Fino a quando l’indegnità non viene accertata dal giudice con una sentenza definitiva, il sospetto indegno mantiene i diritti di successibile e può accettare l’eredità o il legato, oltre a compiere atti conservativi sui beni ereditari, in linea con quanto previsto dall’art. 460 c.c.
Una volta accertata l’indegnità, il soggetto perde la qualità di erede (o legatario) ed è obbligato a restituire i beni ereditari già acquisiti e i frutti da essi percepiti sin dal momento dell’apertura della successione. Tali restituzioni andranno a favore di colui o coloro che hanno il diritto di conseguire i beni ereditari in luogo dell’indegno e che, promuovendo l’azione, li hanno tacitamente accettati.

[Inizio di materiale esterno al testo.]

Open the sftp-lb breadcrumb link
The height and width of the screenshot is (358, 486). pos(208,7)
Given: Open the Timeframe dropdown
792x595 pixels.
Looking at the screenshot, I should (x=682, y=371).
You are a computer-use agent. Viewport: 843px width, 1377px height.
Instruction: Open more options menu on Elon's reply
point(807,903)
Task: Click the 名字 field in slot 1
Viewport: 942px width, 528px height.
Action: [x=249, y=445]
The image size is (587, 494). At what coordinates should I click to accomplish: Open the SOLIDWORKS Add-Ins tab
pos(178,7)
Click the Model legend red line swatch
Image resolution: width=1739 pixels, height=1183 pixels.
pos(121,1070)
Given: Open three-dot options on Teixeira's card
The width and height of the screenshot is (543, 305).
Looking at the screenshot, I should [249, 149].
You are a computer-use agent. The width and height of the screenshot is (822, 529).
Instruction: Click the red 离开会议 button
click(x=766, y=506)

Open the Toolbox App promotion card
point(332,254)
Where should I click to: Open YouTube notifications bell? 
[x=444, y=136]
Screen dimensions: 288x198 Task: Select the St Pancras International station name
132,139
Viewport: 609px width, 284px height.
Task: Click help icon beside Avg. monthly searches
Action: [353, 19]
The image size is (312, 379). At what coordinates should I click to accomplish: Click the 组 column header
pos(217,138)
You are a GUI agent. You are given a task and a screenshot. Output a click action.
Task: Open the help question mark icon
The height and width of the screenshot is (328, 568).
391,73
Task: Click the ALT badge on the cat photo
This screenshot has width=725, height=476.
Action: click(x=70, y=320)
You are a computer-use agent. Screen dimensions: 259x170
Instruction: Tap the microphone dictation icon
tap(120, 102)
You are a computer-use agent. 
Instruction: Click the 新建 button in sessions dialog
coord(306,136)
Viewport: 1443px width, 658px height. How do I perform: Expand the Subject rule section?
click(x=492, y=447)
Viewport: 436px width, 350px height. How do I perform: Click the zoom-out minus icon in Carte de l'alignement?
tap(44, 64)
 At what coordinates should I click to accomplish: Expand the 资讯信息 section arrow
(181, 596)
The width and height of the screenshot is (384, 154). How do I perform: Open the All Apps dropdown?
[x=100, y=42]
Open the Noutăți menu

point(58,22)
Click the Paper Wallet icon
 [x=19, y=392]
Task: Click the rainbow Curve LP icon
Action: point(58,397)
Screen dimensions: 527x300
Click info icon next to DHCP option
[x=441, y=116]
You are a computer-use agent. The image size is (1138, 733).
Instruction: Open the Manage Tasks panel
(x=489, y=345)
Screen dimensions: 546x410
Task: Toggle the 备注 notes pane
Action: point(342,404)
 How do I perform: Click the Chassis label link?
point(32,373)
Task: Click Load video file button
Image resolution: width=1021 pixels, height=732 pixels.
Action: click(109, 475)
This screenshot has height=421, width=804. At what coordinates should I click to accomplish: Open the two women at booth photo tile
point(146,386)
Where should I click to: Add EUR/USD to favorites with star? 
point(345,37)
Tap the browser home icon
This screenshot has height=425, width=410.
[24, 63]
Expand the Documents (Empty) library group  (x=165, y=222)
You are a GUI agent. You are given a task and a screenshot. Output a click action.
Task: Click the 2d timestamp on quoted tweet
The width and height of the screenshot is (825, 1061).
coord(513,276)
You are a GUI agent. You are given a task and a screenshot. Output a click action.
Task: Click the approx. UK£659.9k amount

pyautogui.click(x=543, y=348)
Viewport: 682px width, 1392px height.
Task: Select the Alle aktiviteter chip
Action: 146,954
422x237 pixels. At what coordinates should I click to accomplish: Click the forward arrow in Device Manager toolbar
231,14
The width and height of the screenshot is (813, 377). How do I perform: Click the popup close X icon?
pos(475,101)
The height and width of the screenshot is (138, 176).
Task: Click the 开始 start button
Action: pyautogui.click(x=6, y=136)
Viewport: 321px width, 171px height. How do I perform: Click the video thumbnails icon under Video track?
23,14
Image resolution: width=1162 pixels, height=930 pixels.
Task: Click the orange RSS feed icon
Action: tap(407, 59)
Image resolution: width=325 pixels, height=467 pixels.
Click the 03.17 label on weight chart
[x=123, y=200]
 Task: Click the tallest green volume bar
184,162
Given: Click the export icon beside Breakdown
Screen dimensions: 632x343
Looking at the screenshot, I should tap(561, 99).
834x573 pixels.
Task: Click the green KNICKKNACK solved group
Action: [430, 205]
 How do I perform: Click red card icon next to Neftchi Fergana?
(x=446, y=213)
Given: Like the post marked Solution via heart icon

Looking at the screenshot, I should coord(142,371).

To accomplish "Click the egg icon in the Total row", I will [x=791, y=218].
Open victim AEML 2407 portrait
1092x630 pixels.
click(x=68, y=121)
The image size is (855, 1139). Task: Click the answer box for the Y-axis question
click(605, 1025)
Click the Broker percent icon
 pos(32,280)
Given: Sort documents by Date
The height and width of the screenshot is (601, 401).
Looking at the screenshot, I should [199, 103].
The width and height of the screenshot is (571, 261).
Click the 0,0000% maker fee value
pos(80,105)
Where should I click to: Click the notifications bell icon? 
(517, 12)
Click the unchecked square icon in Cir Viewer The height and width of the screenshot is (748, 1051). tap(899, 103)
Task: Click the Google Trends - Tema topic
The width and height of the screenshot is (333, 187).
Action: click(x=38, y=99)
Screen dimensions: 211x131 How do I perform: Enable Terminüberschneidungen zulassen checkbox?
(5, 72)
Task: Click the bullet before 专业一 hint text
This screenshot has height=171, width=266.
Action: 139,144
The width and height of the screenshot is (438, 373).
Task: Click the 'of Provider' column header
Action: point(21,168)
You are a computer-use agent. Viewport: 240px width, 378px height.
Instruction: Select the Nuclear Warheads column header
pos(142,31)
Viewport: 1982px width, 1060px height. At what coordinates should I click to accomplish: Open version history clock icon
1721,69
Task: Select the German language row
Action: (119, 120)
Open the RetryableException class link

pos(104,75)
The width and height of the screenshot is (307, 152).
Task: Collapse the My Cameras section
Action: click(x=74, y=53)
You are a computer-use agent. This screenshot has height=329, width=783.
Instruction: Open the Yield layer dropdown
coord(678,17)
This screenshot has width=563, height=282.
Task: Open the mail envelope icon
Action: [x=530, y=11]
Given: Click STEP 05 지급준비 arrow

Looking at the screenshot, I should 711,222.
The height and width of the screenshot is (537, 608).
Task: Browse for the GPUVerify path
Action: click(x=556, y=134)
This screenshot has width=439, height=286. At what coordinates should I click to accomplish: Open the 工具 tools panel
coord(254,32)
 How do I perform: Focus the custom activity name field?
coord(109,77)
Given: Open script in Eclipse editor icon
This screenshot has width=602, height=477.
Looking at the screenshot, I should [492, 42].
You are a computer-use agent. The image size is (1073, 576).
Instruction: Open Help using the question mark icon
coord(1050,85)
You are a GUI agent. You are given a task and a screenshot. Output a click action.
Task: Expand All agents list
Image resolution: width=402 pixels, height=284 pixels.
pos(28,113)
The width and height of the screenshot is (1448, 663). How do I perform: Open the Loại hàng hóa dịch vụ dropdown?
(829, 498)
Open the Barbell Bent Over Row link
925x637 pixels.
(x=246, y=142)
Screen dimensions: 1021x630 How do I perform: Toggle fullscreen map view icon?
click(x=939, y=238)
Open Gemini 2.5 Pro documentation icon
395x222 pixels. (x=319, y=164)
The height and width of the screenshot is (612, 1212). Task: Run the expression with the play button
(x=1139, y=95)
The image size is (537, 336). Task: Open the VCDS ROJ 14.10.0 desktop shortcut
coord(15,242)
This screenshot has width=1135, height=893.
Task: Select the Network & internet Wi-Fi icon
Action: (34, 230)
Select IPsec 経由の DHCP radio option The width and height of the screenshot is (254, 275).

Sono fatti salvi gli atti di ordinaria amministrazione compiuti dall’indegno prima della pronuncia della sentenza. Per quanto riguarda gli atti dispositivi, occorre distinguere quelli a titolo gratuito da quelli a titolo oneroso; i primi sono annullabili, i secondi possono essere salvaguardati solo se compiuti da terzi in buona fede, che non fossero a conoscenza della causa di indegnità.
Riabilitazione dell’indegno: come funziona?
Il legislatore, all’art. 466 c.c., prevede la possibilità per il de cuius di riabilitare l’indegno, consentendogli di essere ammesso alla successione, come se la causa di indegnità non fosse mai esistita. Tale riabilitazione, che deve essere espressa tramite atto pubblico o disposizione testamentaria, elimina ogni effetto dell’indegnità e consente all’indegno di acquisire l’eredità o il legato. Tuttavia, tale atto non è applicabile se il fatto che determina l’indegnità è stato commesso in epoca contemporanea o successiva alla morte del de cuius.
L’atto di riabilitazione è un negozio giuridico unilaterale non recettizio, dal momento che per produrre i suoi effetti non deve essere né comunicato, né tanto meno notificato al soggetto interessato.
Altri casi di esclusione dalla successione: la separazione con addebito
Oltre all’indegnità, il codice civile contempla altre situazioni che possono comportare l’esclusione di un soggetto dalla successione.
Si rammenta, in particolare, la separazione con addebito che, ai sensi dell’art. 585 c.c., comporta la perdita, per il coniuge separato con addebito, dei diritti successori. Come sottolinea autorevole dottrina, tale fattispecie non integra un altro caso di indegnità, ma una vera e propria incapacità a succedere. Gli effetti dell’esclusione successoria possono essere revocati solo in caso di riconciliazione formale tra i coniugi.
La diseredazione e la sua limitazione nel diritto moderno
Nel diritto successorio moderno, la diseredazione non ha la stessa ampia portata che aveva nel diritto romano: infatti, non può essere utilizzata per escludere dalla successione coloro ai quali la legge riserva una quota del patrimonio del de cuius (i legittimari) che possono esercitare l’azione di riduzione per ottenere quanto a loro spettante. Oggi la diseredazione può essere utilizzata solamente per escludere dalla successione i non legittimari.
Eppure, una particolare ipotesi di diseredazione che merita attenzione è quella introdotta con l’art. 448-bis c.c., che rappresenta una novità significativa. Tale disposizione, consentendo al figlio di diseredare il genitore decaduto dalla responsabilità genitoriale per comportamenti che, pur non rientrando nei casi di indegnità, sono stati giudicati gravemente pregiudizievoli, ammette, di fatto, la legittimità di una disposizione negativa di esclusione dalla successione.